食事に至っては好きな物を出前で取ってもいいと言われたが、さすがにこの状況で素直にその誘いに乗る気にもなれず、断ってしまった。

「お腹空いてないのかい? 遠慮しなくたって好きなもの食べていいんだよ」
 
ダイニングの椅子に座らされた僕の向かいで、ニコニコと愛想よく笑う巳堂はテーブルに頬杖をつきながら僕の顔を覗き込んでくる。

「いや、さすがにそれは……こんなに待遇を良くしてくれるってことは、僕に何かさせるつもりなんですか?」
「君は何をさせられると思ってるのかな?」
「ス、スパイ、ですか?」
「スパイねえ。確かにそれもいいけど、でも君向きの仕事じゃないかなあ」
「えっと……じゃあ、帳簿とか書類とかの改ざんですか? 僕ができることなんてそれくらいですし」
「さすが学歴があるとできることが違うね。うちの奴らにも見習わせたいよ。でも、それも違うなあ」
 
意味ありげに笑う巳堂の真意はまるで読めない。でも、ろくでもないことを考えているだろうなというのは本能的に感じ取れた。

「僕に何をさせる気なんですか?」
「その話は後にして、今は何か食べよう。この近所にある店の天丼なんかおいしくておすすめだよ」
「その前に聞かせてください。僕を一体どうする――」
 
何の前触れもなく巳堂の拳がテーブルに叩きつけられた。ドンッと鈍い音がして僕の前に置かれていたマグカップの中のコーヒーが激しく波打つ。

「くだらない話してる暇あったら早いところ何食べたいか決めたらどうかな? 君が暖かい飯恵んでもらえる機会なんて、これから当分ないだろうからさ」
 
巳堂はどこまでも冷ややかな顔をして、抜き身の刃物のような目つきで僕を見つめた。
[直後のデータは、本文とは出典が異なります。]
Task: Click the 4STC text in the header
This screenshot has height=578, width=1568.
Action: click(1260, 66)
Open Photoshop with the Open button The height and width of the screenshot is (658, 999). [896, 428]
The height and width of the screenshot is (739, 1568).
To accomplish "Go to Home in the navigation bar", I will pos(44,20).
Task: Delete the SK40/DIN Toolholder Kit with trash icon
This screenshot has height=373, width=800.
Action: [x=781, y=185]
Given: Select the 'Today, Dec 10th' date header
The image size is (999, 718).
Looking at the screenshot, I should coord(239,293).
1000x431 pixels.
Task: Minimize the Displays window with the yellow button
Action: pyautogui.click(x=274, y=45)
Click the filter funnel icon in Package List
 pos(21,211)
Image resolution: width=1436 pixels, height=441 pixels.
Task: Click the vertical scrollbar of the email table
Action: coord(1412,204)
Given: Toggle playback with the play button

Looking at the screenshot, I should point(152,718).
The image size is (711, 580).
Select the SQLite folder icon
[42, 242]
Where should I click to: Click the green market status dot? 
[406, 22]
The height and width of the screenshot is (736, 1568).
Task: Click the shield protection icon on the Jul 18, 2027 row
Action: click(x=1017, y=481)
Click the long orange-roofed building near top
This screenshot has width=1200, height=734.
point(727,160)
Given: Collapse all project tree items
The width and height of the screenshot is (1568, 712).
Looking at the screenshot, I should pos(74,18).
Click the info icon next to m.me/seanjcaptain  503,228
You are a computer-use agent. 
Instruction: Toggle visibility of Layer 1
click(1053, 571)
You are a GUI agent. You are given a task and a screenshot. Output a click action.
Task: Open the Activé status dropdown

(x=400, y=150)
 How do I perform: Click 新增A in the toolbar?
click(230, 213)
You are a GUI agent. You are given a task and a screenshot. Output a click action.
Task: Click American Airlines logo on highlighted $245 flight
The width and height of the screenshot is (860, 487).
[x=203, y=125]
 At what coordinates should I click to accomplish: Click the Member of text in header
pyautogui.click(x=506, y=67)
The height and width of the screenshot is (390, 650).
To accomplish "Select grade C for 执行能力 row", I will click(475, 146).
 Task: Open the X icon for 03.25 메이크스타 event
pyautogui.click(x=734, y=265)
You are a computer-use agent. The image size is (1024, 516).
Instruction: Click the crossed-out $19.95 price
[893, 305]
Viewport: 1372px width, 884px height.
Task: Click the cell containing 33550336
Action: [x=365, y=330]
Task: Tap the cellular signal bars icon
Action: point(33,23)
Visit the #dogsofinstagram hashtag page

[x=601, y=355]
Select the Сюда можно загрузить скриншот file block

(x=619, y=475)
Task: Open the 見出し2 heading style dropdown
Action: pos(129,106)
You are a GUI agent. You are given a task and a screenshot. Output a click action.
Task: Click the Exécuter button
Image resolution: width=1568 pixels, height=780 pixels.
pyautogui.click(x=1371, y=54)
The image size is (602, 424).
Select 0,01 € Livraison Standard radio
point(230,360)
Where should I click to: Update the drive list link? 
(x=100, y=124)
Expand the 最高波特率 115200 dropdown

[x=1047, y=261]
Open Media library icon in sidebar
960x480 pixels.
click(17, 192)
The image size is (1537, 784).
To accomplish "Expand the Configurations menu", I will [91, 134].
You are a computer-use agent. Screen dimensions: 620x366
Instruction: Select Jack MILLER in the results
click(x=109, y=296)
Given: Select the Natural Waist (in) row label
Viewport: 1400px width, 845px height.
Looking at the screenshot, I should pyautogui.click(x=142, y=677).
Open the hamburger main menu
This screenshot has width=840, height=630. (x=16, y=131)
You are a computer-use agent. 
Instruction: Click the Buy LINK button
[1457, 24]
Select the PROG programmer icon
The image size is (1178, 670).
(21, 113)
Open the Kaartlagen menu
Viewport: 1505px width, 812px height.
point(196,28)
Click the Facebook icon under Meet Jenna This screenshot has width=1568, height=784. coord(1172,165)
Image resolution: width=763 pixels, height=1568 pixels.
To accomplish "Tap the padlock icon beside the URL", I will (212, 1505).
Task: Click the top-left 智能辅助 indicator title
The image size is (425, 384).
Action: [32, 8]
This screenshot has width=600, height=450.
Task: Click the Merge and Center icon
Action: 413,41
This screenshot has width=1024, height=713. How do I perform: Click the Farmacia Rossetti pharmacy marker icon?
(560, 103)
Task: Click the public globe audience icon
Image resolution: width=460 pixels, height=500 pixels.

それまでは微塵も表に出さなかった冷酷さが垣間見え、僕は思わず口を閉じ、テーブルの下で震えそうになる手を必死に握りしめていた。
 
やっぱりこの男も他の奴らと一緒でまともじゃない。それどころか相当ヤバい奴だ。僕だって万代さんの隣でこの世界を渡り歩いてきたから、多少なりともそういう人間を見抜く目は持ち合わせている。
 
きっと逆らったら殺される。少なくとも今は絶対服従だ。
 
僕は自分にそう言い聞かせ、必死に声の震えを隠しながら、巳堂の言っていた近所の店の天丼が食べたいと告げた。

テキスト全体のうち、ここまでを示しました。